▸ Document extract:
====

"Yangfei (Felix)" <[email protected]> writes:
> diff --git a/gcc/testsuite/gcc.dg/vect/vect-ctor-1.c
> b/gcc/testsuite/gcc.dg/vect/vect-ctor-1.c
> index e050db1a2e4..ea39fcac0e0 100644
> --- a/gcc/testsuite/gcc.dg/vect/vect-ctor-1.c
> +++ b/gcc/testsuite/gcc.dg/vect/vect-ctor-1.c
> @@ -1,6 +1,7 @@
> /* { dg-do compile } */
> /* { dg-additional-options "-O3" } */
> /* { dg-additional-options "-mavx2" { target { i?86-*-* x86_64-*-* } } } */
> +/* { dg-additional-options "-march=armv8.2-a+sve -fno-vect-cost-model" {
> target aarch64*-*-* } } */
>
> typedef struct {
> unsigned short mprr_2[5][16][16];
This test is useful for Advanced SIMD too, so I think we should continue
to test it with whatever options the person running the testsuite chose.
Instead we could duplicate the test in gcc.target/aarch64/sve with
appropriate options.
> diff --git a/gcc/tree-vect-data-refs.c b/gcc/tree-vect-data-refs.c
> index eb8288e7a85..b30a7d8a3bb 100644
> --- a/gcc/tree-vect-data-refs.c
> +++ b/gcc/tree-vect-data-refs.c
> @@ -1823,8 +1823,11 @@ vect_enhance_data_refs_alignment (loop_vec_info
> loop_vinfo)
> {
> poly_uint64 nscalars = (STMT_SLP_TYPE (stmt_info)
> ? vf * DR_GROUP_SIZE (stmt_info) :
> vf);
> - possible_npeel_number
> - = vect_get_num_vectors (nscalars, vectype);
> + if (maybe_lt (nscalars, TYPE_VECTOR_SUBPARTS (vectype)))
> + possible_npeel_number = 0;
> + else
> + possible_npeel_number
> + = vect_get_num_vectors (nscalars, vectype);
>
> /* NPEEL_TMP is 0 when there is no misalignment, but also
> allow peeling NELEMENTS. */
OK, so this is coming from:
int s[16][2];
…
… =s[j][1];
and an SLP node containing 16 instances of “s[j][1]”. The DR_GROUP_SIZE
is 2 because that's the inner dimension of “s”.

====

▸ Data shown:
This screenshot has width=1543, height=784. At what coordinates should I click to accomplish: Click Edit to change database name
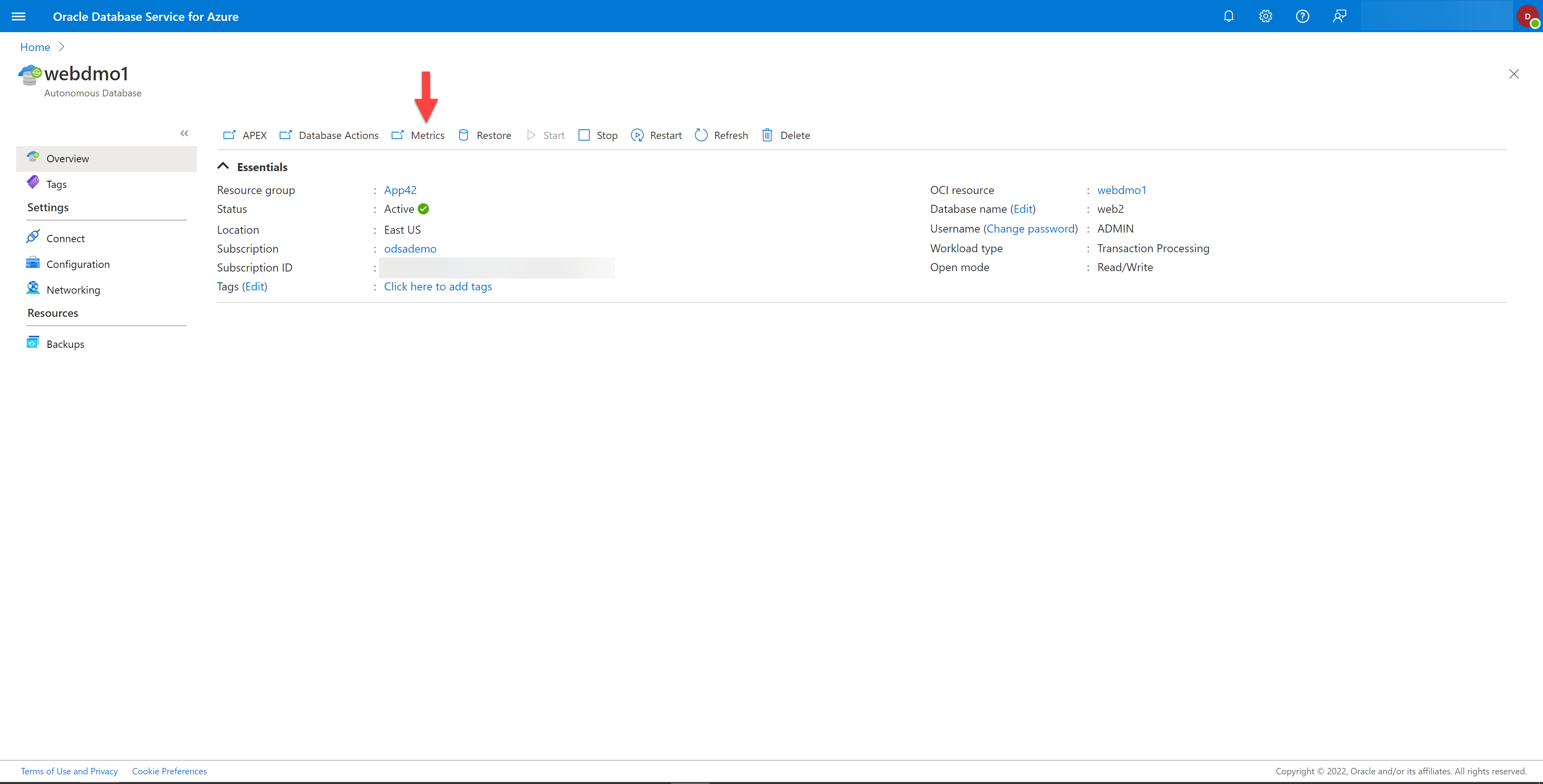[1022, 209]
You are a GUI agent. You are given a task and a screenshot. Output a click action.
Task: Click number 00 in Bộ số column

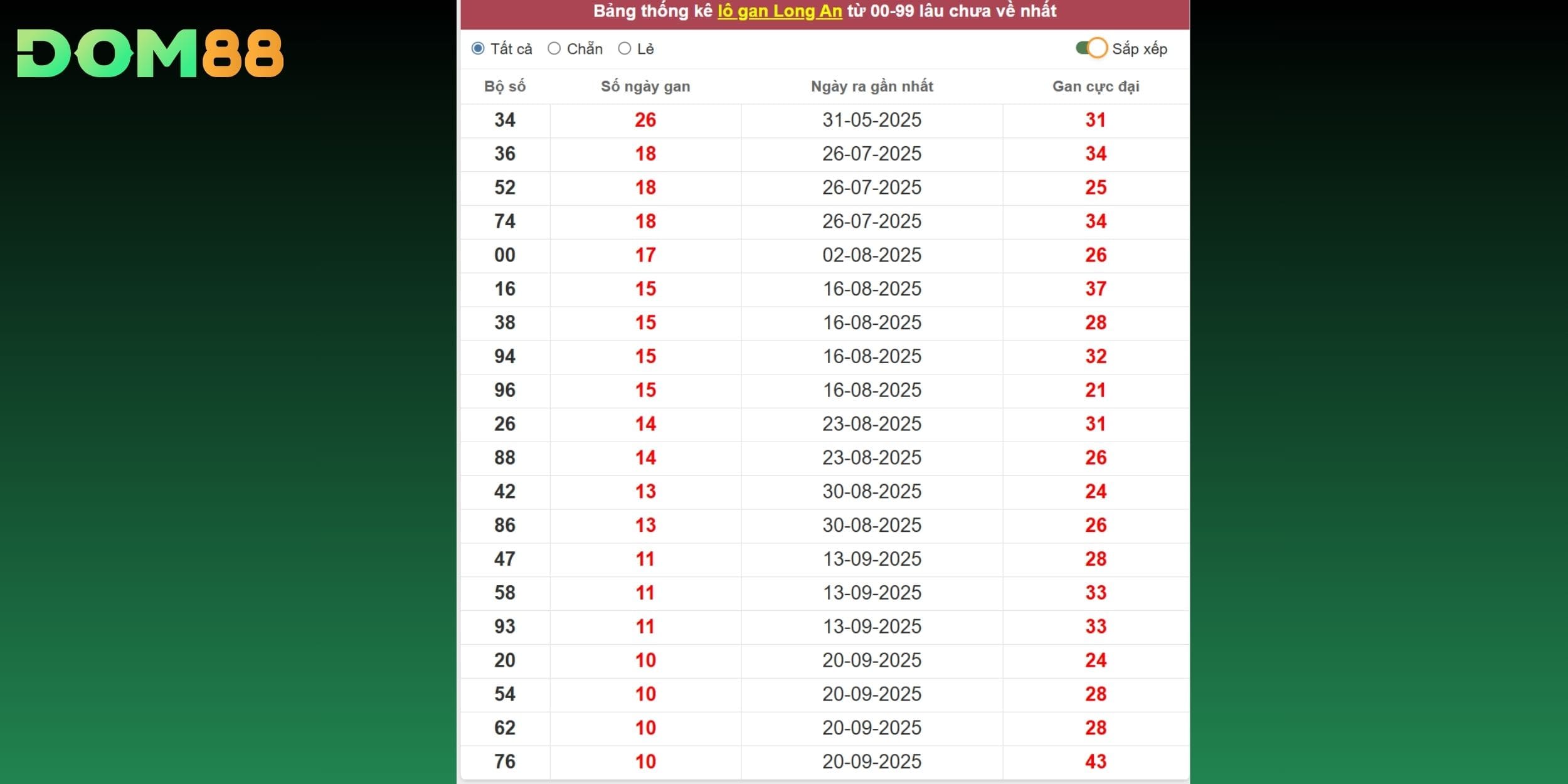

====

▸ Prompt:
Pick up the GCC vectorizer patch review after its final sentence and continue it.

▸ Result for this exercise:
I don't think maybe_lt is right here though. The same problem could in
principle happen for cases in which NSCALARS > TYPE_VECTOR_SUBPARTS,
e.g. for different inner dimensions of “s”.
I think the testcase shows that using DR_GROUP_SIZE in this calculation
is flawed. I'm not sure whether we can really do better given the current
representation though. This is one case where having a separate dr_vec_info
per SLP node would help.
Maybe one option (for now) would be to use:
if (multiple_p (nscalars, TREE_VECTOR_SUBPARTS (vectype)))
possible_npeel_number = vect_get_num_vectors (nscalars, vectype);
else
/* This isn't a simple stream of contiguous vector accesses. It's hard
to predict from the available information how many vector accesses
we'll actually need per iteration, so be conservative and assume
one. */
possible_npeel_number = 1;
BTW, I'm not sure whether the current choice of STMT_SLP_TYPE (stmt_info)
instead of PURE_SLP_STMT (stmt_info) is optimal or not. It means that for
hybrid SLP we base the peeling on the SLP stmt rather than the non-SLP stmt.
I guess hybrid SLP is going away soon though, so let's not worry about
that. :-)
Maybe Richard has a better suggestion.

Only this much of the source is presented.